Так говорил Заратустра.

Надгробная песнь

«Там остров могил, молчаливый; там также могилы моей юности. Туда отнесу я вечно зеленый венок жизни».

Так решив в сердце, ехал я по морю. –

О вы, лики и видения моей юности! О блики любви, божественные миги! Как быстро исчезли вы! Я вспоминаю о вас сегодня как об умерших для меня.

От вас, мои дорогие мертвецы, нисходит на меня сладкое благоухание, облегчающее мое сердце слезами. Поистине, оно глубоко трогает и облегчает сердце одинокому пловцу.

И все-таки я самый богатый и самый завидуемый – я самый одинокий! Ибо вы были у меня, а я и до сих пор у вас; скажите, кому падали такие розовые яблоки с дерева, как мне?

Я все еще наследие и земля любви вашей, цветущий, в память о вас, пестрыми, дико растущими добродетелями, о вы, возлюбленные мои!

Ах, мы были созданы оставаться вблизи друг друга, вы, милые, нездешние чудеса; и не как боязливые птицы приблизились вы ко мне и кжеланию моему – нет, как доверчивые кдоверчивому!

Да, вы были созданы для верности, подобно мне, и для нежных вечностей; должен ли я теперь называть вас именем вашей неверности, вы, божественные блики и миги: иному имени не научился я еще.

Поистине, слишком быстро умерли вы для меня, вы, беглецы. Но не бежали вы от меня, не бежал и я от вас: не виновны мы друг перед другом в нашей неверности.

Чтобы меня убить, душили вас, вы, певчие птицы моих надежд! Да, в нас, вы, возлюбленные мои, пускала всегда злоба свои стрелы – чтобы попасть в мое сердце!

И она попала! Ибо вы были всегда самыми близкими моему сердцу, вы были все, чем я владел и что владело мною, – и потому вы должны были умереть молодыми и слишком рано!

В самое уязвимое, чем я владел, пустили они стрелу: то были вы, чья кожа походит на нежный пух, и еще больше на улыбку, умирающую от одного взгляда на нее!

Но так скажу я своим врагам: что значит всякое человекоубийство в сравнении с тем, что вы мне сделали!

Больше зла сделали вы мне, чем всякое человекоубийство: невозвратное взяли вы у меня – так говорю я вам, мои враги.

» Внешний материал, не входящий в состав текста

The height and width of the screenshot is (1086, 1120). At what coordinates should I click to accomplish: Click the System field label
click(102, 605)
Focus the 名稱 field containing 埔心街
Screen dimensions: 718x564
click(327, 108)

Разве вы не убивали ликов и самых дорогих чудес моей юности! Товарищей моих игр отнимали вы у меня, блаженных духов! Памяти их возлагаю я этот венок и это проклятие. Это проклятие вам, мои враги! Не вы ли укоротили мою вечность, подобно звуку, разбивающемуся в холодную ночь! Одним лишь взглядом божественного ока промелькнула она для меня, – одним бликом!

Так говорила в добрый час когда-то моя чистота: «божественными должны быть для меня все существа».